1942 LST-1-class tank landing ship

USS LST-4 was an of the United States Navy built during World War II. She was transferred to the Royal Navy in December 1944. Like many of her class, she was not named and is properly referred to by her hull designation.

== Construction ==
LST-4 was laid down on 4 July 1942, at Pittsburgh, Pennsylvania by the Dravo Corporation; launched on 9 October 1942; sponsored by Mrs. J. Bartolo; and commissioned on 14 February 1943.

==USN service history==
LST-4 was assigned to the Mediterranean Theatre and participated in the following operations: the Allied invasion of Sicily in July 1943; the Salerno Landings in September 1943; the Anzio-Nettuno advanced landings on the west coast of Italy from January to February 1944; and the Invasion of southern France from August to September 1944.

==Royal Navy service==
LST-4 was decommissioned from the USN on 23 December 1944, in Bizerte, Tunisia, and commissioned into the Royal Navy the next day. On 14 January 1945, while sailing between Taranto, Italy, and Piraeus, Greece, she struck a mine, but was still able to make Piraeus. She transferred to Alexandria, Egypt, in June, before making way for Malta, for repairs from 10 to 24 October 1945.

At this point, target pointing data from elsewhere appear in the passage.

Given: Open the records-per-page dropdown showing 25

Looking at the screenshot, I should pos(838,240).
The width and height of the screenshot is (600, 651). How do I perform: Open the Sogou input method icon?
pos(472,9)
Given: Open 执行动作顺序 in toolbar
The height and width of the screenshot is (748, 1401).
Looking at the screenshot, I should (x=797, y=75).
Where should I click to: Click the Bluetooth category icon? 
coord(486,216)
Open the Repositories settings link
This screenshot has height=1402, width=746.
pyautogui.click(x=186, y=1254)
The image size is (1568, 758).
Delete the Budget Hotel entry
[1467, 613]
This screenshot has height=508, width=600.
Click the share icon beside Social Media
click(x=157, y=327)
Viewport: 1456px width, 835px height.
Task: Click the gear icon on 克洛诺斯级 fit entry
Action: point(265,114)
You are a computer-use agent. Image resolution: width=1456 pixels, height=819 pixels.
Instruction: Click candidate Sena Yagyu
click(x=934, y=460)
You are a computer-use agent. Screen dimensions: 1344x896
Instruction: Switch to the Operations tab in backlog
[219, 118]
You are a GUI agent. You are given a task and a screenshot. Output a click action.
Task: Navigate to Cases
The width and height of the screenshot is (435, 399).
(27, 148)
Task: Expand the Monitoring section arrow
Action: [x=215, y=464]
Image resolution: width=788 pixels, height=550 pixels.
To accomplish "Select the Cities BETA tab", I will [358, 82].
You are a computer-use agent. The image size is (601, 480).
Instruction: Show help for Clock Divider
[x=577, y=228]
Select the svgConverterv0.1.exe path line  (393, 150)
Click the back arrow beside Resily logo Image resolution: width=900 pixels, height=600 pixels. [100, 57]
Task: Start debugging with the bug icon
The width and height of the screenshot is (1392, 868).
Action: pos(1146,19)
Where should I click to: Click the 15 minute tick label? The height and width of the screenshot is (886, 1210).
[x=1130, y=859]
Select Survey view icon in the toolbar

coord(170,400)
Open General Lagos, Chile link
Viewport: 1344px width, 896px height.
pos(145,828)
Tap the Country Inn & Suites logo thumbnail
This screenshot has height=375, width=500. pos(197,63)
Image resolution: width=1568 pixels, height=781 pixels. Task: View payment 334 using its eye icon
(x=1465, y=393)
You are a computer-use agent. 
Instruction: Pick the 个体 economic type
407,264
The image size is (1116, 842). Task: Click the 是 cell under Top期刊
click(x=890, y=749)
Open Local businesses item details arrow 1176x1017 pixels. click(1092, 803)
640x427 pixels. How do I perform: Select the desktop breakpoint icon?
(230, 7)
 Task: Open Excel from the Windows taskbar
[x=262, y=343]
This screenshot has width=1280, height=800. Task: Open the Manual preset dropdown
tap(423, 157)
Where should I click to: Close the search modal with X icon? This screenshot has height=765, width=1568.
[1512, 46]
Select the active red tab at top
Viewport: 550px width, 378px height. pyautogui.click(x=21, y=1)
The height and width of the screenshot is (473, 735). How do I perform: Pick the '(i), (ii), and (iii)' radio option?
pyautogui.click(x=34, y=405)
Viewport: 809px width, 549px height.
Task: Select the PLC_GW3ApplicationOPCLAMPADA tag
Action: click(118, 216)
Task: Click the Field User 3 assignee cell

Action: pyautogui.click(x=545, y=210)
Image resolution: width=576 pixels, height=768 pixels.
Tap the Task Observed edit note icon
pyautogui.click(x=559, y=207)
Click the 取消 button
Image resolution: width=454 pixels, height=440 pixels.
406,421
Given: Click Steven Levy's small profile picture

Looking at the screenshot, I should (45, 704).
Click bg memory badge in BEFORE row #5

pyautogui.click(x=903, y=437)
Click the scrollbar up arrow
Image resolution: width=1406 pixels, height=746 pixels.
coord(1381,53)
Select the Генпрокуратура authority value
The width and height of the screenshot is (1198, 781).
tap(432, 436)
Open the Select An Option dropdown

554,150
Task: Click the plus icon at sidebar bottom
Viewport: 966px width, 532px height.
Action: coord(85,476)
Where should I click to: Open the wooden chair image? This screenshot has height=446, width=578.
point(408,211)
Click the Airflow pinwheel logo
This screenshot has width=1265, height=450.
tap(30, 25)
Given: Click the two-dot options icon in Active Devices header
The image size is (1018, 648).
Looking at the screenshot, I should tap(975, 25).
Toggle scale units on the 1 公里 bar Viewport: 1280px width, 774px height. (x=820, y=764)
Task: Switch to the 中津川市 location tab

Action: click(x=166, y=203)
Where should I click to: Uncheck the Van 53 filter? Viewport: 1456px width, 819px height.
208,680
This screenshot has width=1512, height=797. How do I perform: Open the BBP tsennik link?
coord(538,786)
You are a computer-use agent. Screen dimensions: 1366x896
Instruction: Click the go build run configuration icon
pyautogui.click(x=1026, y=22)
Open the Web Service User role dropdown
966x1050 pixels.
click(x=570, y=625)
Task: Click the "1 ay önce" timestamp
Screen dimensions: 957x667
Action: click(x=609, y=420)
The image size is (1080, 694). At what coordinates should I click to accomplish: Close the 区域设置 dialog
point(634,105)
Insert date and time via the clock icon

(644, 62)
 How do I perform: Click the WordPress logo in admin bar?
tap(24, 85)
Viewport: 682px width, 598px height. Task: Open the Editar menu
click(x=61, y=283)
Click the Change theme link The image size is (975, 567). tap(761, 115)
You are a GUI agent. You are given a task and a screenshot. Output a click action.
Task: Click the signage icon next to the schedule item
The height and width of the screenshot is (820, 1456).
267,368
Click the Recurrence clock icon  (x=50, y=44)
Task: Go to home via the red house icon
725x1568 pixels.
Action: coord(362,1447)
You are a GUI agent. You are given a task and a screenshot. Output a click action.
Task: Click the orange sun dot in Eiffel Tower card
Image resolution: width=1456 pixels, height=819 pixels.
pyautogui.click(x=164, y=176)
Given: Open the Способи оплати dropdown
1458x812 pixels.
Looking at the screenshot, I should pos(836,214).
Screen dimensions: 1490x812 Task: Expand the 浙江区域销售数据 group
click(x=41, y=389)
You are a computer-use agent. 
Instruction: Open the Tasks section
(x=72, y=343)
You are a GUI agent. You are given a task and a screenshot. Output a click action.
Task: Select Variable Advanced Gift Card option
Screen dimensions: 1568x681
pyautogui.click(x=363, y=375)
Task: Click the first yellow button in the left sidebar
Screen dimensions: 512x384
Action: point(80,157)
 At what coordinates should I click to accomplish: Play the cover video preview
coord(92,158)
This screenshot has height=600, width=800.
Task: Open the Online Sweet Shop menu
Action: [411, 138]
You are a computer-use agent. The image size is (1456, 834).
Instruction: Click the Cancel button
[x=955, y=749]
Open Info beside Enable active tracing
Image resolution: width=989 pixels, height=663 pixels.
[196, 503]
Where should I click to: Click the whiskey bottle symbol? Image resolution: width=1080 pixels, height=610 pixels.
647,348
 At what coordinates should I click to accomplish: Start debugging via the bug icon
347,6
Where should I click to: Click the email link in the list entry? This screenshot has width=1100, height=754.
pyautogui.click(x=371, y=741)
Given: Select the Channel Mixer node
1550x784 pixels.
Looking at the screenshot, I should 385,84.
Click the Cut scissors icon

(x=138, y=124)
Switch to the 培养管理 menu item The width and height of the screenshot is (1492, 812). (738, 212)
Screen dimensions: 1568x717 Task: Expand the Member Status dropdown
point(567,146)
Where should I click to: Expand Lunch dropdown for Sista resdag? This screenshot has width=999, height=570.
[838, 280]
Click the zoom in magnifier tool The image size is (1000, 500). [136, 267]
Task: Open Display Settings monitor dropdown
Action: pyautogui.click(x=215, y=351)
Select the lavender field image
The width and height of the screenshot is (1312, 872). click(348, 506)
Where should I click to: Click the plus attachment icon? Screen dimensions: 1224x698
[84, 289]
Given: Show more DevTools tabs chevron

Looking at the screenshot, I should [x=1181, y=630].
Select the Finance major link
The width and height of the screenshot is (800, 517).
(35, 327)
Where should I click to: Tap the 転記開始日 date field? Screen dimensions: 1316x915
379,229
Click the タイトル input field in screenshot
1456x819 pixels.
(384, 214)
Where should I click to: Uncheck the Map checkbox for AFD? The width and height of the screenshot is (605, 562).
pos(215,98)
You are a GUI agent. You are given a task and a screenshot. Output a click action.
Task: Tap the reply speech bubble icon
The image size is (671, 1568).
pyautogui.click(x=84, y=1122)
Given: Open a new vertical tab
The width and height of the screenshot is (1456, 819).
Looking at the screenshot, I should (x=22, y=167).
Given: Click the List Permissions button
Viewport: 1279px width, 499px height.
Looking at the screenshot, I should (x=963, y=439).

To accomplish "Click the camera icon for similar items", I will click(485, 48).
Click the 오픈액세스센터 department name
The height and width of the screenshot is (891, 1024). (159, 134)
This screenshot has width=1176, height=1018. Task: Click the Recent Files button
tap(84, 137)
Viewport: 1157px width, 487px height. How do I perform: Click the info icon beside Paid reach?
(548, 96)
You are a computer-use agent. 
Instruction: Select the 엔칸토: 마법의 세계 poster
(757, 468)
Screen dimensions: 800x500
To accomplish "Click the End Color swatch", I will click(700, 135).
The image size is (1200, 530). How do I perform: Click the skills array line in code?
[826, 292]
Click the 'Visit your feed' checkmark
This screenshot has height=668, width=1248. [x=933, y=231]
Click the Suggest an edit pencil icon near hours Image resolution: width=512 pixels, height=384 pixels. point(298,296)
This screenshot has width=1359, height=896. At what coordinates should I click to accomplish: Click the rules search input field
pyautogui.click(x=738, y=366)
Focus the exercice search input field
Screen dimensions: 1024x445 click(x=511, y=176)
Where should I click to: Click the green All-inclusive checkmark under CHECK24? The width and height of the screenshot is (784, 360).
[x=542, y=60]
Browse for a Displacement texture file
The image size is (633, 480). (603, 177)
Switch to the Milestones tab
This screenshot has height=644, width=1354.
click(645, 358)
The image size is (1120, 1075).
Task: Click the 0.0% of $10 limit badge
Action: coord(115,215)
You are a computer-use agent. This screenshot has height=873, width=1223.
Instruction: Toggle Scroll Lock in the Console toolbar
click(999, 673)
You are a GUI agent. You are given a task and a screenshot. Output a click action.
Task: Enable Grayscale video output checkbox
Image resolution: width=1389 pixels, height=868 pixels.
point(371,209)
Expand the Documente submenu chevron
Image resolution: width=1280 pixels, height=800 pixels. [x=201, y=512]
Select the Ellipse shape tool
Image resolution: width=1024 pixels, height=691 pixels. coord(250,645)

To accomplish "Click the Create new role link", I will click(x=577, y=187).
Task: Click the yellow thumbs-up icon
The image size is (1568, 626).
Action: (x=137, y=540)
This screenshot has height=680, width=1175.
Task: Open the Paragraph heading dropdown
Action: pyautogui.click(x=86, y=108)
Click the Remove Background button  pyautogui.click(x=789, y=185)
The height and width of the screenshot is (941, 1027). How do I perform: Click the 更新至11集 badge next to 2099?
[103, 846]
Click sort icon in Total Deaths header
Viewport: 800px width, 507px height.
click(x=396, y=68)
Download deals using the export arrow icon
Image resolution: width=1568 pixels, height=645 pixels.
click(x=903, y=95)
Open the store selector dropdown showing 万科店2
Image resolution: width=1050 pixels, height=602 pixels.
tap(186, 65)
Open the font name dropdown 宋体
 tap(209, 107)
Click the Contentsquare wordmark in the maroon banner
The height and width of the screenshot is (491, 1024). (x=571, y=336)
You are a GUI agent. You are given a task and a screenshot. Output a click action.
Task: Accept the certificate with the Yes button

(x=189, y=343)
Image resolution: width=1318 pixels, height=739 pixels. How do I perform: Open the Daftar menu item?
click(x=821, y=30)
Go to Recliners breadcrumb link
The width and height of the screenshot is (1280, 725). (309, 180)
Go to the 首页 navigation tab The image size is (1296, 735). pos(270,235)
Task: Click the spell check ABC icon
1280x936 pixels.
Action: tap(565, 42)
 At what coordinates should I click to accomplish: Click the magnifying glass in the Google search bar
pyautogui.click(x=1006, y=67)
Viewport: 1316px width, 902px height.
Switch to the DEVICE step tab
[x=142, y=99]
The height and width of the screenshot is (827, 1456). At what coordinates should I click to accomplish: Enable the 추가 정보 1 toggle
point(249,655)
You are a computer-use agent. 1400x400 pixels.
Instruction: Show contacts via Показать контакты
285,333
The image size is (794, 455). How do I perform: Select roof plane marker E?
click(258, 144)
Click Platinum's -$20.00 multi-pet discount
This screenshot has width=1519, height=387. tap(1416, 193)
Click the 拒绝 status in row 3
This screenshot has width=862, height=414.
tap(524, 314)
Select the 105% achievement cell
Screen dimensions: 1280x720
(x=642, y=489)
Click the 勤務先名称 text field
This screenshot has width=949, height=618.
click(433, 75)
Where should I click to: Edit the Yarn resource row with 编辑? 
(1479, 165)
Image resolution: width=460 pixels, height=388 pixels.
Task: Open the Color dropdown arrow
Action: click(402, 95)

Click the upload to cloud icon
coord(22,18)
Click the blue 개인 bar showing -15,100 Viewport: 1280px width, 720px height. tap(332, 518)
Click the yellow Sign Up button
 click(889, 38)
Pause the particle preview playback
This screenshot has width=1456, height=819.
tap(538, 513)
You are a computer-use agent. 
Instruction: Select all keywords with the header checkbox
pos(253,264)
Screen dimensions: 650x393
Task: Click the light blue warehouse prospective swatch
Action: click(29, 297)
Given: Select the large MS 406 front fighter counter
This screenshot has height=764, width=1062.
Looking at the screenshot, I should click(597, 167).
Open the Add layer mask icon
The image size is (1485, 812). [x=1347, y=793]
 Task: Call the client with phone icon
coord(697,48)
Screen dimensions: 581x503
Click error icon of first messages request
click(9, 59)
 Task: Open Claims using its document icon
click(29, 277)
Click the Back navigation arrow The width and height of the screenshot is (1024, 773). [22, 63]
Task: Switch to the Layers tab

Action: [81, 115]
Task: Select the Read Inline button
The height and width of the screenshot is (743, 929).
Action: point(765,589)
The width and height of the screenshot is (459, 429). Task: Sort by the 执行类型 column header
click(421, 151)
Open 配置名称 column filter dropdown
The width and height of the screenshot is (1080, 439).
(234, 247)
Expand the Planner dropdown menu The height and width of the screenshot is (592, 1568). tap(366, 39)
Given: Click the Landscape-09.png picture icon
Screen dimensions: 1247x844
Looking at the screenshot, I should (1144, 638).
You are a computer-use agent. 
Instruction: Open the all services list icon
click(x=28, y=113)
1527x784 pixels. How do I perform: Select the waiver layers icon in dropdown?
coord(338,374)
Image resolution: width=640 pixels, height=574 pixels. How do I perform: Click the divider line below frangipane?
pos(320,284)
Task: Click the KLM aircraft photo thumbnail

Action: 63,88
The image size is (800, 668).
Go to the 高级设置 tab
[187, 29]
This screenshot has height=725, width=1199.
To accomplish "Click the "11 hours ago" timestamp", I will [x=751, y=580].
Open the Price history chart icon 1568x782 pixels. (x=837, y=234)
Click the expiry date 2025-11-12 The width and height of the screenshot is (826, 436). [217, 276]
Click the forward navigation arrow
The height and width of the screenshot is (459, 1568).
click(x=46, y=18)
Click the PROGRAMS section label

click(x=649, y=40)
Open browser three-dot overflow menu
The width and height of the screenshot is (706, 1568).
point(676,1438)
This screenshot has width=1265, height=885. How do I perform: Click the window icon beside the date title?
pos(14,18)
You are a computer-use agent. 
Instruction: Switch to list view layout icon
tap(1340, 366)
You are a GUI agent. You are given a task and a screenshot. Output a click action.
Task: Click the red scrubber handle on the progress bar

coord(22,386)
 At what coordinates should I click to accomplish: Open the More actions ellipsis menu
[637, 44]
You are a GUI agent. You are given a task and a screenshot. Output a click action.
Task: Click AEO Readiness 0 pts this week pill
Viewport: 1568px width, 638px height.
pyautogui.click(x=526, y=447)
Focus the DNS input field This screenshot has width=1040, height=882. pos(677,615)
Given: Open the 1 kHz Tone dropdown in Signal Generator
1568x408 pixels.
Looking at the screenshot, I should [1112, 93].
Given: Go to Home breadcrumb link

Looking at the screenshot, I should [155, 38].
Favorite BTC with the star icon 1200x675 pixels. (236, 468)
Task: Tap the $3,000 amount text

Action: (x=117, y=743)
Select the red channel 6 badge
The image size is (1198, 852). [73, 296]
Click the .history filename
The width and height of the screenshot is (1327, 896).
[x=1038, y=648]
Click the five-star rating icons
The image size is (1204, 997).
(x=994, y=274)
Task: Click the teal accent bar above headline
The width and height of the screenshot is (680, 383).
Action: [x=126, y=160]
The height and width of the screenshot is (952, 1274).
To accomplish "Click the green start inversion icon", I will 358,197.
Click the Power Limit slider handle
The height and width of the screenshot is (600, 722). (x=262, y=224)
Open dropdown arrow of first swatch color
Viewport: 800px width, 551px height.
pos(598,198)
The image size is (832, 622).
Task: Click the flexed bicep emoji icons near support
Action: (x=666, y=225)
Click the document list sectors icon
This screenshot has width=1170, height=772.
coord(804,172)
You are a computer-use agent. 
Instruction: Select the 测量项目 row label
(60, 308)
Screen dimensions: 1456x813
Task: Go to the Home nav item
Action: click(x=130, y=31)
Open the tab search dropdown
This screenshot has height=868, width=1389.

She was returned to the United States in early 1946, by a Royal Navy crew. En route she lost her port side screw and had to be towed by another LST to Norfolk, Virginia. She was turned back over to USN custody.

==Final disposition==
LST-4 was struck from the Navy list on 19 June 1946. On 10 September 1947, she was sold to the Boston Metals Company, of Baltimore, Maryland, for scrapping.

==Awards==

LST-4 earned four battle stars for World War II service.